Pretraining on French Philosophy¶
The dataset you will use is a collection of French Philosophy books from the Gutenberg project. You can find the dataset in data/french_philosophy. It is already split in a training and a validation set.
The training configuration is in config/train_french_philosophy.py. It defines a small GPT-2 (6 layers, 6 heads, 384-dim embeddings) trained for 5000 iterations on 256-token contexts. Take a moment to read the config file and understand the hyperparameters.
Exercice Create an .sbatch script (based on sbatch_scripts/template.sbatch) that launches the pretraining. You will need to:
- Copy the template and adapt
YOUR_USERNAMEand the script path. - Set the command to
uv run --no-sync python train.py config/train_french_philosophy.py. - Set an appropriate time limit (30 minutes should be sufficient).
- Submit your job with
sbatch --reservation=tpirt4 your_script.sbatch. - Monitor progress with
squeue -u $USER -land check the output/error files in~/job_results/.
At the end of the training, you can sample from the model (from the apptainer) using:
uv run --no-sync python sample.py --out_dir=out-french-philosophy --start="Your prompt here"
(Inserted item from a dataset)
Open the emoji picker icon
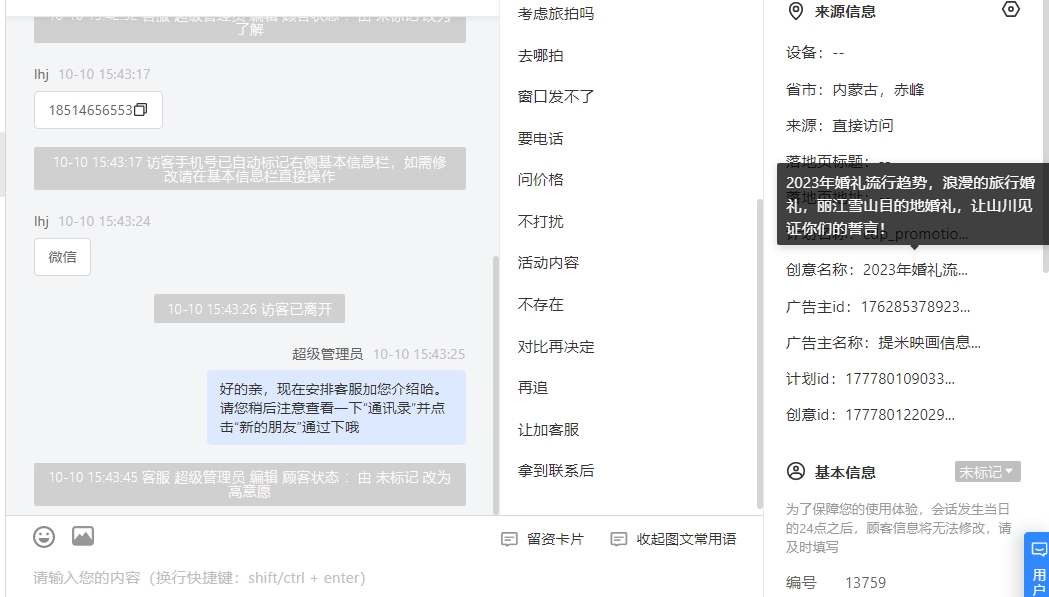Image resolution: width=1049 pixels, height=597 pixels. [44, 537]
Finetuning on French Philosophy¶
Instead of training from scratch, you can start from the pretrained GPT-2 (124M parameters) weights and finetune on the French Philosophy corpus. The configuration is in config/finetune_french_philosophy.py. Notice the key differences with pretraining from scratch: lower learning rate, no learning rate decay, dropout enabled, and the model is initialized from gpt2 weights.
Note
The finetuning config uses init_from = "gpt2", which downloads the pretrained weights from HuggingFace. Since compute nodes have no internet access, you must first run the script once on the login node so that the weights are cached. Run: uv run --no-sync python train.py config/finetune_french_philosophy.py on the login node before submitting the job. This should detect that you are not in a compute node and stop before training.
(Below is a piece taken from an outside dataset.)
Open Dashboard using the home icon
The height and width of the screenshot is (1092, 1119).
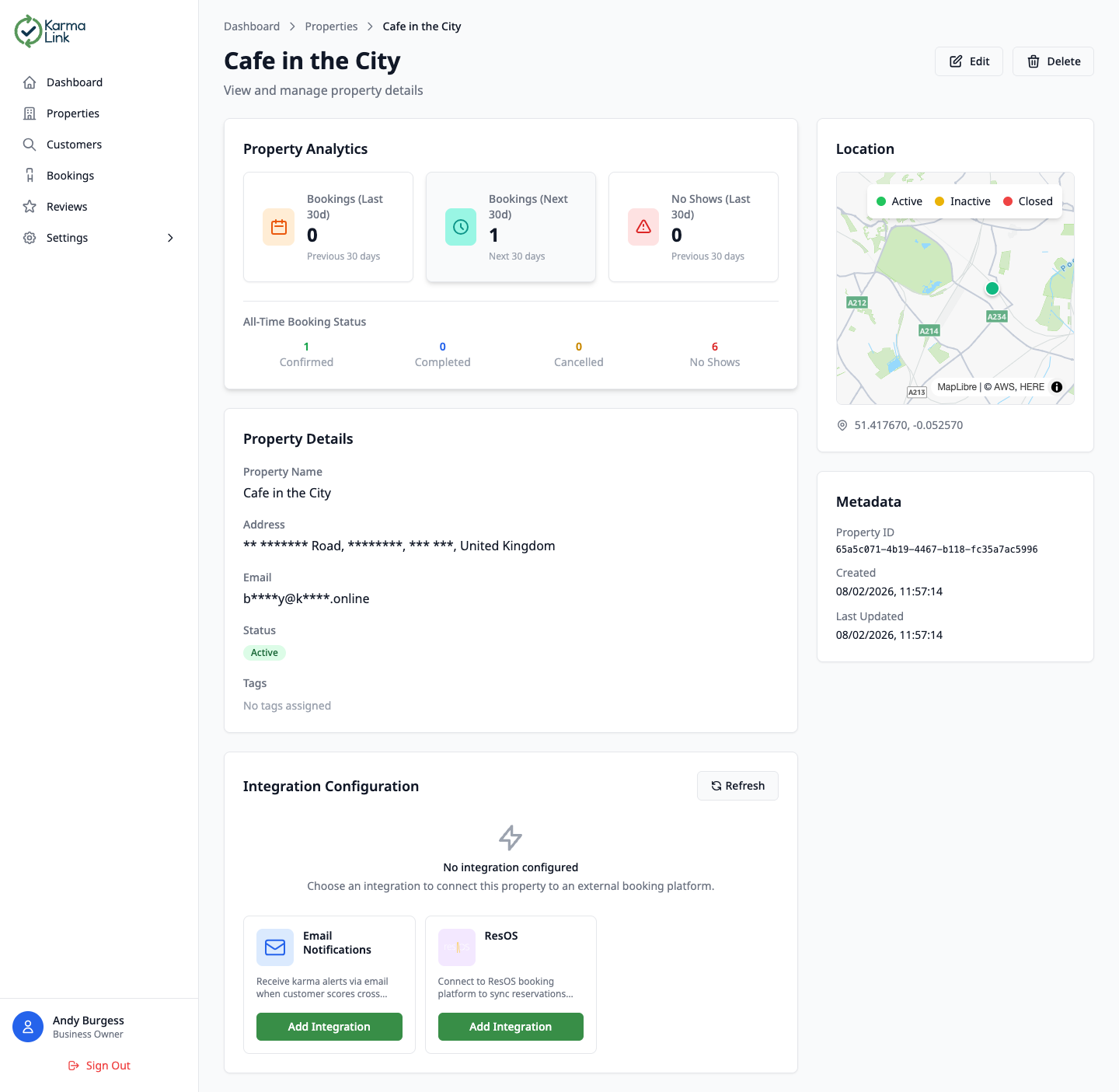tap(30, 82)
Exercice Create an .sbatch script that launches the finetuning. You will need to:
- Copy the template and adapt
YOUR_USERNAMEand the script path. - Set the command to
uv run --no-sync python train.py config/finetune_french_philosophy.py. - Set an appropriate time limit (30 minutes should be sufficient).
- Submit your job and monitor its progress as before.
- Compare the final validation loss with the pretrained-from-scratch model. Which one is better?
At the end of the training, you can sample from the finetuned model (from the apptainer) using:
Note
Because of tiktoken trying to download the tokenizer files and the apptainer blocking the HTTP, you will need to create a conda env:
module load conda
conda create --name tiktoken_env
conda activate tiktoken_env
conda install tiktoken
python -c "import tiktoken; tiktoken.get_encoding('gpt2')"
This will download the files and normally you will be able to use tiktoken in the apptainer.
uv run --no-sync python sample.py --out_dir=out-french-philosophy-ft --start="Your prompt here"
Exercice Try to run it on a compute node in interactive mode to see how using GPUs accelerate the sampling.